This study was undertaken to provide a detailed description of daily physical activity (DPA) levels in patients with MDM-confirmed IPF and evaluate its association with conventionally used markers of IPF disease severity. We extended this analysis to report the association of DPA with several other relevant clinical and patient reported variables. The results confirmed our expectations that IPF patients have low levels of DPA and high sedentary time. Whilst disease severity (measured by DLCO) was an important determinant of DPA, other non-respiratory factors were also important, particularly age, BMI and functional exercise capacity.
Similar to previous studies (15–17), we found that daily step counts were markedly reduced compared to values that have been reported in healthy adults of a similar age(15).
In addition, we have shown that decreased DPA in patients with IPF is already present in early stages of physiologic impairment as defined by CPI, which has been identified as a more powerful prognostic marker of mortality then either lung function or alveolar arterial O2 gradient (23), and worsens as disease severity progresses, similar to patients with COPD (29). Troosters et al showed that patients with GOLD-stage II COPD had reduced DPA and this reduction worsened with increasing GOLD stage. A CPI score of > 41 has been demonstrated to have association with increased 3-year mortality(30). Our study demonstrated a significant reduction in steps walked per day in patients with a CPI score > 41 and between patient in GAP stage II and III compared with stage I. The modest association between 6MWD and DPA (Tables 4 and 5) further emphasises the need for direct assessment of daily functioning away from the hospital. The reduction in physical activity with increasing disease severity, without changes in total energy expenditure, highlights the need for improved understanding of contributors to energy expenditure and strategies to enhance physical activity in people with IPF.
Interestingly, despite FVC commonly being used in the pivotal IPF antifibrotic studies, it did not correlate well with DPA, with DLCO and 6MWD being better independent predictors of various DPA parameters. The association between spirometry and DPA has not been demonstrated in all IPF studies (15–17). While demonstrating a significant correlation with FVC % predicted and DPA on simple linear regression, this relationship was no longer significant in the multiple regression model. The 6MWD and DLCO % predicted were the only independent predictors of steps per day accounting for 42% of variability which is similar to results from Wallaert et al(15).
Overall, patients with IPF, irrespective of disease severity, were not spending significant periods performing higher intensity activity. Current American College of Sports Medicine (ACSM) recommendation for endurance exercise for healthy older adults is at least 30 to 60 minutes per day in bouts of at least 10 minutes each, to total of 150 to 300 minutes per week of moderate or 75 to 150 minutes of vigorous intensity activity per week (31). It is not clear whether these recommendations are appropriate or achievable for people with IPF. Similar to Nakayama et al (16) who demonstrated that patients spent only 6 minutes per day in activity with an intensity equivalent to running, our results demonstrate that patients spent 9 minutes performing moderate to high intensity activities. Only 18.4% of patients in this study performed moderate to vigorous activities for greater than 30-minute duration, consistent with activity guidelines. Time spent performing vigorous activity was predicted by 6MWD, a physiologically important prognostic predictor (32–34).

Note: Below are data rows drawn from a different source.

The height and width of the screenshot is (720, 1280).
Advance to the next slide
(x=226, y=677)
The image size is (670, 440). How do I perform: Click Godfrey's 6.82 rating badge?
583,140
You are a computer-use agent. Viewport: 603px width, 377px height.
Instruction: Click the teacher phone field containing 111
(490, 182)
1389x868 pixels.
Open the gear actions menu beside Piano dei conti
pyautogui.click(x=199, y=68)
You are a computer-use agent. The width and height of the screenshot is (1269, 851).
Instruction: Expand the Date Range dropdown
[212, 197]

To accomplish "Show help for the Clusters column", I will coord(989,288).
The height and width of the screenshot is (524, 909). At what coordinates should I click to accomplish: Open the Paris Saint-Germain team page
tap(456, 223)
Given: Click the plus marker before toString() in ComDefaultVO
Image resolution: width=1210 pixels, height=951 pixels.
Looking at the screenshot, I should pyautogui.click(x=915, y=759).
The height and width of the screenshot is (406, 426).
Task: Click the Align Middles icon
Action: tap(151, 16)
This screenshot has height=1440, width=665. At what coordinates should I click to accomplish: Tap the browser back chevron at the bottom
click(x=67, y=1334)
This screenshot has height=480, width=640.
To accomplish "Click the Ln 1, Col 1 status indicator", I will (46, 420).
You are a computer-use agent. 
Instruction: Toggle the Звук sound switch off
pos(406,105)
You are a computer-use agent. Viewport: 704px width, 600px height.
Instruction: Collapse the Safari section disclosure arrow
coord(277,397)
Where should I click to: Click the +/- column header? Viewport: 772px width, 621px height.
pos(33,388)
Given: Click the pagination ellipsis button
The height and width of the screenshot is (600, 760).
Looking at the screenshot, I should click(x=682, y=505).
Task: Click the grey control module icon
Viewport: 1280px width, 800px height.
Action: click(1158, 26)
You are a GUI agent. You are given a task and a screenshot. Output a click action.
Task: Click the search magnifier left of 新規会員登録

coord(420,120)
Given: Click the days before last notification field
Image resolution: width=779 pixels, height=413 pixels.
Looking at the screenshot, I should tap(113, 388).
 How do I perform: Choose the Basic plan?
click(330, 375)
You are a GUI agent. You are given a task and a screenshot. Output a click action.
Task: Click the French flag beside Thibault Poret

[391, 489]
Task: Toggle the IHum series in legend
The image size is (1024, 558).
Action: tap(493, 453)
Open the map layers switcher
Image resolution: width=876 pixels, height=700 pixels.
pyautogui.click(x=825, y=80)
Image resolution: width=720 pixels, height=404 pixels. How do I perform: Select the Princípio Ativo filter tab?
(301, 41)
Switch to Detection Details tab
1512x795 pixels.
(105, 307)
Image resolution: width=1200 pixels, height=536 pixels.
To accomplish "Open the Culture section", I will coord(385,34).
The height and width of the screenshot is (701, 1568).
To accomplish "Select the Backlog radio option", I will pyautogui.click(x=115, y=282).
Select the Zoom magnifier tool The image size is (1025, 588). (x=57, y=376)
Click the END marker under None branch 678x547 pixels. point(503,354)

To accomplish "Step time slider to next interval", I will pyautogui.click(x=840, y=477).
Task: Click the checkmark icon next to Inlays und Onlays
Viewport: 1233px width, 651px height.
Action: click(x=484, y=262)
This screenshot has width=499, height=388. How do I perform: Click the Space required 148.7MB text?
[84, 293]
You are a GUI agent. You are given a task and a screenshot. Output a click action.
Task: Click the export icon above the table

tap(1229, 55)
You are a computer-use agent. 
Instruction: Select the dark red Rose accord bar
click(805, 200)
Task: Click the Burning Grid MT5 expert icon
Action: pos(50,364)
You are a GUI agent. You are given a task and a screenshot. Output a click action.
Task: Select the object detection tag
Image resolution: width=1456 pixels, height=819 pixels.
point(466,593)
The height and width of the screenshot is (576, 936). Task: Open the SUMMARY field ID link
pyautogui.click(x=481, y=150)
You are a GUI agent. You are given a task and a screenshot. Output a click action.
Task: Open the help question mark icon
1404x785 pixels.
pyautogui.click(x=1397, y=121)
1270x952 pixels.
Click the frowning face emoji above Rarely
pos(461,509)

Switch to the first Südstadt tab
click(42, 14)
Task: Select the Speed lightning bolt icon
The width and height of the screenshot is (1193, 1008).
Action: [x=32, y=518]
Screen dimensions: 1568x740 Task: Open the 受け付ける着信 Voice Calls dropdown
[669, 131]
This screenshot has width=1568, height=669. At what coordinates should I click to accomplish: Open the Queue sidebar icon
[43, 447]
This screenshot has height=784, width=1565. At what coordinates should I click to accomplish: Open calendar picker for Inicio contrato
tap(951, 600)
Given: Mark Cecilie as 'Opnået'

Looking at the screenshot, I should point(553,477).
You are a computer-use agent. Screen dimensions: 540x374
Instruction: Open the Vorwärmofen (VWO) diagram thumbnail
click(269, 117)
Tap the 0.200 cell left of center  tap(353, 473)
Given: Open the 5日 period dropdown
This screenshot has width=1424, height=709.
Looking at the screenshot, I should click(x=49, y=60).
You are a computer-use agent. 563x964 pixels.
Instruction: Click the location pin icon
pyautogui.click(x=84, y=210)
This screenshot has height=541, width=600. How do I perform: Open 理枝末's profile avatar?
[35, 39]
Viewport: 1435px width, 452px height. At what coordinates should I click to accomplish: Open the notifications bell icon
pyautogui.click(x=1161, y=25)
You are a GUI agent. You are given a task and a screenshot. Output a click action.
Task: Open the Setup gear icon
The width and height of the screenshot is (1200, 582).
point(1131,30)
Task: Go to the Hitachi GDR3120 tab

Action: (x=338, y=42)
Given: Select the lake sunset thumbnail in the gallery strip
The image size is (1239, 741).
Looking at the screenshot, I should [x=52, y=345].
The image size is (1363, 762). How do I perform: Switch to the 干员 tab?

While the association between quality of life and DPA has been previously described in IPF (16, 17, 35), our study is the first to assess the impact of cough related quality of life; a relevant analysis given the high prevalence of this symptom in IPF patients. Both the overall LCQ score and the physical domain LCQ correlated with high intensity physical activity duration and steps per day. However, patient reported outcomes were not consistently associated with all parameters of DPA suggesting that how patients feel may not reflect on what they do.
The strengths of the study included a patient cohort that only included MDM-confirmed IPF, in whom SAB compliance was exceedingly high. Limitations of this study were; the SAB was not worn while performing wet activities such as showering and may have resulted in lowering the estimation of the DPA and other measures that might have contributed to impaired physical activity such as frailty scores were not collected.
Important progress has been made in the last two decades with regards to management of IPF through large clinical trials (36). These clinical trials have highlighted the strengths and limitations of study endpoints. They have also highlighted the need to develop validated surrogate endpoints that measure how a patient feels and functions, to ensure that outcomes are relevant to patients. Although clinicians responsible for the care of patients with IPF may assume that surrogate endpoints such as spirometry and six-minute walk test are reflective of DPA, the low to moderate correlation coefficients in this study demonstrate the complex multidimensional nature of physical, psychosocial and environmental factors which affect physical activity in patients. As such, direct and objective measures are required to fully understand and accurately quantify DPA.
This study has described various parameters of physical activity monitoring and their relationship with current markers of disease progression and patient reported outcomes. Longitudinal assessment of physical activity, how it changes over time and its ability to predict outcomes such as mortality will improve our understanding of whether these parameters will enhance clinical practice and monitoring of outcomes from clinical trials.